§ REQUIREMENTS: Pull out each line of the records below that contains the string "date", and list those lines.

§ PROVIDED INFORMATION:
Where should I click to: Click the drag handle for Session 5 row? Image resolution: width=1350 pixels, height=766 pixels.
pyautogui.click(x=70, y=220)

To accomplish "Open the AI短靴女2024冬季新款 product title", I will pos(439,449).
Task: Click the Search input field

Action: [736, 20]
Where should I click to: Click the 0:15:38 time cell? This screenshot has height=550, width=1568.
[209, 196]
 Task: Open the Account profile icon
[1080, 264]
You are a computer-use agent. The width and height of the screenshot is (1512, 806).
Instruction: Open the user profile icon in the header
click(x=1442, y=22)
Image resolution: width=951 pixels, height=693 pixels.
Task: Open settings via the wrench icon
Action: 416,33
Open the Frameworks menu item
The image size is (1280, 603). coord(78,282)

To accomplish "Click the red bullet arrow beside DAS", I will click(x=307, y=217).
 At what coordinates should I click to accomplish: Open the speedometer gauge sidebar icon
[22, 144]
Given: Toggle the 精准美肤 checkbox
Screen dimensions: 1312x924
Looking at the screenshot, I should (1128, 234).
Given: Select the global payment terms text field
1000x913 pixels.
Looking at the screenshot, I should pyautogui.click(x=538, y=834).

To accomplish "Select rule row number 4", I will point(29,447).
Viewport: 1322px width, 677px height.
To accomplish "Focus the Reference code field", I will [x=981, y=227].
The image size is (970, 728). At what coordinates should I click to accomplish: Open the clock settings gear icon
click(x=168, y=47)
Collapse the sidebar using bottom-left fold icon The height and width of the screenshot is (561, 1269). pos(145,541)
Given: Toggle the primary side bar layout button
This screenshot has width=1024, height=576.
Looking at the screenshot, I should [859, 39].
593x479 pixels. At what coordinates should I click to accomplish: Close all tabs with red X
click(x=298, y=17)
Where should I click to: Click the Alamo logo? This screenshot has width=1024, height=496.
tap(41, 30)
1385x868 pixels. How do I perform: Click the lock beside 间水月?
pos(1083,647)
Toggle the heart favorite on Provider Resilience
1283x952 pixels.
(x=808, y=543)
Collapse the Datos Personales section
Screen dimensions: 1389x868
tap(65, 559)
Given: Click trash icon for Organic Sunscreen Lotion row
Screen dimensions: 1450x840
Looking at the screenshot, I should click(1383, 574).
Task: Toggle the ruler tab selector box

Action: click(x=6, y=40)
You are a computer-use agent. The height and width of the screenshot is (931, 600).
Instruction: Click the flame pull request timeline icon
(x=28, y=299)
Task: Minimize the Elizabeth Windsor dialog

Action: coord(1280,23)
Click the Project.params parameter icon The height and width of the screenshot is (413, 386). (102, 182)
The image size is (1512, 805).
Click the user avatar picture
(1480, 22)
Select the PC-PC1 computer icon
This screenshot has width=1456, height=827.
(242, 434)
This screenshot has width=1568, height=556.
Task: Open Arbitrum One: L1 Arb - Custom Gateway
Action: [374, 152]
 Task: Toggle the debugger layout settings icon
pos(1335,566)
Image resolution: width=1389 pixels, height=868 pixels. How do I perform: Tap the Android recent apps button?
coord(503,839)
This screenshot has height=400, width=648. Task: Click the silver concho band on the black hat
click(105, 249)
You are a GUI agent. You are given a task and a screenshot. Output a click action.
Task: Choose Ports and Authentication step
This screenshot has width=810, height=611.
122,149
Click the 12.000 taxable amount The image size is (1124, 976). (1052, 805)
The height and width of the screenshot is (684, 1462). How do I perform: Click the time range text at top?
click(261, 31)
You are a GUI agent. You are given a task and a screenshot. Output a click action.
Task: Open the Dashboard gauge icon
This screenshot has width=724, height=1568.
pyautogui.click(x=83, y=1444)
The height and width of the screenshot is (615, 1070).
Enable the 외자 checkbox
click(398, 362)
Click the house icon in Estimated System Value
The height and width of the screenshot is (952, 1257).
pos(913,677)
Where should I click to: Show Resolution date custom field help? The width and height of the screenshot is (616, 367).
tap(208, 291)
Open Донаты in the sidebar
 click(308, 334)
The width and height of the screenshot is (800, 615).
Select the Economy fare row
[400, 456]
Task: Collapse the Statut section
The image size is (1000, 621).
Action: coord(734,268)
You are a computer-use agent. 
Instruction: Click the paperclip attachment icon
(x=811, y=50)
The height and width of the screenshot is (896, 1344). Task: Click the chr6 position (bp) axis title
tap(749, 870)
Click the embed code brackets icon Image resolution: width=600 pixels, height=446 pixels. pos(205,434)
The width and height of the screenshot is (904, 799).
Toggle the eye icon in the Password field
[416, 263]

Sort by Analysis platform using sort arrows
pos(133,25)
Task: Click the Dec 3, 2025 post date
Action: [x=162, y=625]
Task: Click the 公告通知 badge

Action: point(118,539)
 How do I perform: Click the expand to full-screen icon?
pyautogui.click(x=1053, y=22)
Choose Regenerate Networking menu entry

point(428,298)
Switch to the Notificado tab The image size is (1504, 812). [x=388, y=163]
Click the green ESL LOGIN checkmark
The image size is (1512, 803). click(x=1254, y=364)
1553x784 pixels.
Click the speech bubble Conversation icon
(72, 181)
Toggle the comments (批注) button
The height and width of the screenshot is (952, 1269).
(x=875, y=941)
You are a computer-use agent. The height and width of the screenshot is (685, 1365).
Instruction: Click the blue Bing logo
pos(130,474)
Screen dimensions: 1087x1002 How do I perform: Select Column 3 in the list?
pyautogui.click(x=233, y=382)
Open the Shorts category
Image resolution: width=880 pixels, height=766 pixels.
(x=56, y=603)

§ CORRECT OUTPUT:
Where should I click to: Show Resolution date custom field help? The width and height of the screenshot is (616, 367).
Task: Click the Dec 3, 2025 post date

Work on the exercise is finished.